A Reflection of Fear
All-Region Blu-ray
Viavision [Imprint] 84
1972 / Color / 1:85 / 89 min. / Street Date October 27, 2021 / available from Amazon.au / 34.95
Starring: Robert Shaw, Sally Kellerman, Mary Ure, Sondra Locke, Signe Hasso, Mitchell Ryan, Gordon De Vol.
Cinematography: László Kovács
Art Director: Joel Schiller
Costumes: Patti (Patricia) Norris
Film Editor: Richard K. Brockway
Original Music: Fred Myrow
Written by Edward Hume, John Lewis Carlino from the book Go To Thy Deathbed by Stanton Forbes
Produced by Howard B. Jaffe
Directed by
William A. Fraker

Ace cinematographer William A. Fraker was D.P. on some of our favorite pictures. Unlike his camera mentor-partner Conrad Hall, Bill grasped the opportunity to direct, starting with 1970’s Monte Walsh, one of the better ‘closing of the frontier’ mood pieces. Ten years later Fraker directed the big western production The Legend of the Lone Ranger, a bomb so dull that his remaining work was for television. The concept was flawed but the director-craftsman Fraker gave more than the show deserved.

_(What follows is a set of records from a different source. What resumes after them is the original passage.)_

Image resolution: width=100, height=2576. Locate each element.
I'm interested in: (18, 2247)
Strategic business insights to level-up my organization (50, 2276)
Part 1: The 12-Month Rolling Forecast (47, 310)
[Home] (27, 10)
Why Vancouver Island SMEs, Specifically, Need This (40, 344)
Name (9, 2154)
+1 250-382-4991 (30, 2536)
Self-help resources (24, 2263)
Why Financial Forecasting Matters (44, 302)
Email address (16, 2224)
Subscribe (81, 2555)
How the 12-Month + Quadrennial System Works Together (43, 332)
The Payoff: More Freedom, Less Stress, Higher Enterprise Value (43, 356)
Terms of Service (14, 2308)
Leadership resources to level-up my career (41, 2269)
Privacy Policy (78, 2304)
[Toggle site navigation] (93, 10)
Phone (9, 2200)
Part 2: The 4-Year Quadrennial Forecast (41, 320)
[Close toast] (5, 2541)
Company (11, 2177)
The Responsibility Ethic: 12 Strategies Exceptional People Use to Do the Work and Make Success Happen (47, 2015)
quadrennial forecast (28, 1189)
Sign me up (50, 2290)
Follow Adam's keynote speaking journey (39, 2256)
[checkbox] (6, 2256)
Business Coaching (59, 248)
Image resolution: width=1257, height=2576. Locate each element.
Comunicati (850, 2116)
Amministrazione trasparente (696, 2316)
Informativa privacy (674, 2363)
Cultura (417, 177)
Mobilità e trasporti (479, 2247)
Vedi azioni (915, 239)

It’s difficult to assess Fraker’s second feature A Reflection of Fear, a psychological character mystery that sidesteps standard genre pigeonholes without finding a groove of its own. As we learn from the extras on Powerhouse/Imprint’s Blu-ray, director Fraker lost control in post-production. That’s a shame, as most of the acting — by an interesting cast — and the cinematography by the great László Kovács are exemplary. In the HD encoding on the new disc we can really appreciate the show’s delicate visuals, and maybe perceive the morbid tone poem (?) that Fraker was trying to create.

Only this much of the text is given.